• _Text extract_:
◆ ◆ ◆ ◆ ◆ ◆ ◆
From the U.S. perspective, being superior created a somewhat artificial or at least ambiguous environment for the policy process. For long stretches of the 30-year period, it didn't seem to matter very much how we integrated the several elements of national power—trade, capital, resources, diplomacy, and relations with allies—into foreign and domestic policies. We could afford—in terms of risks incurred to our survival—to offend allies, to take iconoclastic positions in which no interest was at stake, to go off on military crusades, and to waste our resources. The reason we could afford to do these things was that the result, in terms of outrage suffered in other capitals, was never severe enough to justify starting a war which the offended party knew it would lose. The Soviets backed down in Cuba because they knew that if they started a fight, the ensuing escalation to the nuclear plateau would find them inferior, and so they were deterred from starting a fight at all.
The legacy of this 30-year period contains some worrisome implications for the current and future policy process. For example, we must avoid the tendency toward post hoc, ergo propter hoc analysis. Specifically, it would be fallacious to ascribe the peace we have enjoyed for 30 years within the continental limits as owing to our superior wisdom, better strategy, brilliant diplomacy, or exemplary moral posture—or worse, to the goodwill and human kindness of other governments. We must not allow bad policies to take on legitimacy simply because they were not accompanied by holocaust. Having superior strategic military might has provided an enormous hedge for flabby thinking. We could afford less than optimal strategic planning because push was never going to come to shove. We have had the luxury of being able to be foolish. And while we would suffer losses measured in dollars, friends, and even lives, no American has been threatened by war here in the United States for 30 years. This history and the perception it may have bred mask the fact that peace comes ultimately because others know for sure that they will lose a war with us.
To be fair, there have been hundreds of issues—the resolution of which collectively established our high standing in the world today—which required this same cold analytical mentality and diplomatic excellence I appear to ascribe only to Europeans. Obviously, I am exaggerating to make a simple point. The point is this: for the first time in the postwar period, the Soviet Union is not militarily inferior to us. That makes the U.S.S.R. less reluctant to do things which may be inimical to our interests. We cannot bully the Soviets; we now have to manage our affairs in an entirely different light, paying much more careful attention to how we use the traditional instruments of national power and statecraft.
A new U.S. approach to dealing with "parity" is being shaped. The vital importance of the outcome was dramatized for me in a recent conversation with a staff member of the U.S. delegation to the 1959 Berlin negotiations. The circumstances, in terms of the strategic balance, were analogous because although the United States was in fact superior, we didn't think so. The Gaither report, published during the course of those negotiations, evaluated the Soviet missile breakthrough as redressing the massive U. S. nuclear superiority which had endured for the previous ten years. The effect of this new perception of nuclear balance was prompt and shattering in its implications. The U.S. position in the Berlin negotiations was changed dramatically. What had been a tough, uncompromising approach was altered fundamentally for the sake of accommodating Soviet interests—interests formerly stridently opposed. This example of an earlier U.S. reaction to perceived "non-superiority" is far from reassuring but may be useful in providing incentive for reversing current military trends.
◆ ◆ ◆ ◆ ◆ ◆ ◆
• _Data shown_:
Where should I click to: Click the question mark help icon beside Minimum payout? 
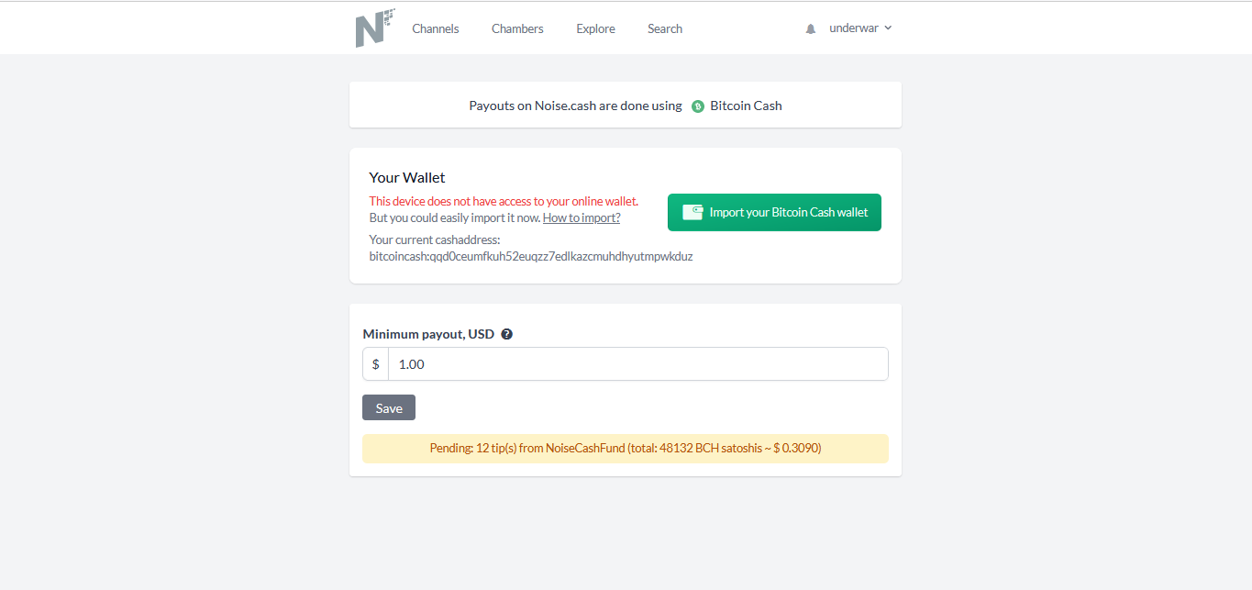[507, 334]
◆ ◆ ◆ ◆ ◆ ◆ ◆
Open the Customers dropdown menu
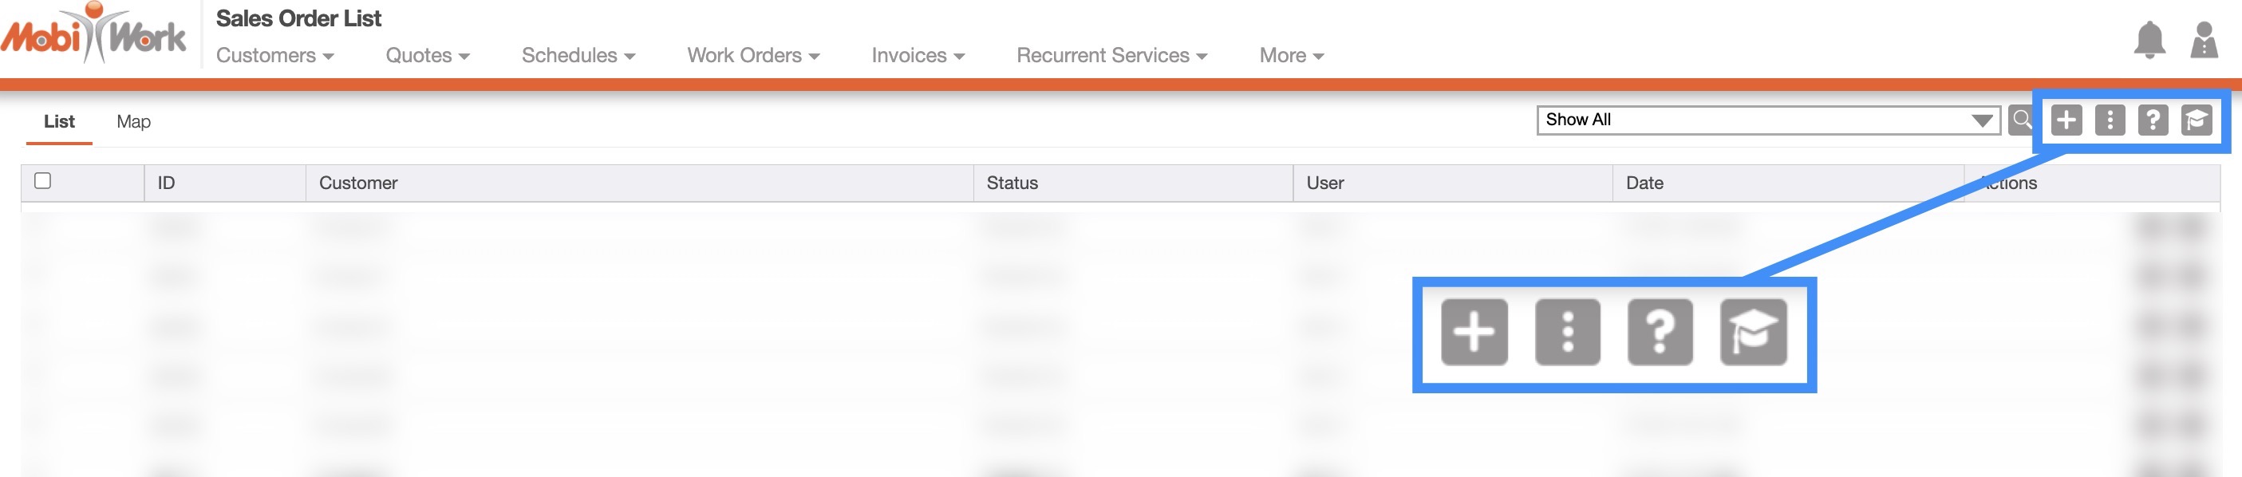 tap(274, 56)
◆ ◆ ◆ ◆ ◆ ◆ ◆
• _Description of the task_:
Write out the stretch of the text on U.S. strategic superiority from "To be fair, there" through "power and statecraft.". The listing comes from a different source than the text.

• _Result of this exercise_:
To be fair, there have been hundreds of issues—the resolution of which collectively established our high standing in the world today—which required this same cold analytical mentality and diplomatic excellence I appear to ascribe only to Europeans. Obviously, I am exaggerating to make a simple point. The point is this: for the first time in the postwar period, the Soviet Union is not militarily inferior to us. That makes the U.S.S.R. less reluctant to do things which may be inimical to our interests. We cannot bully the Soviets; we now have to manage our affairs in an entirely different light, paying much more careful attention to how we use the traditional instruments of national power and statecraft.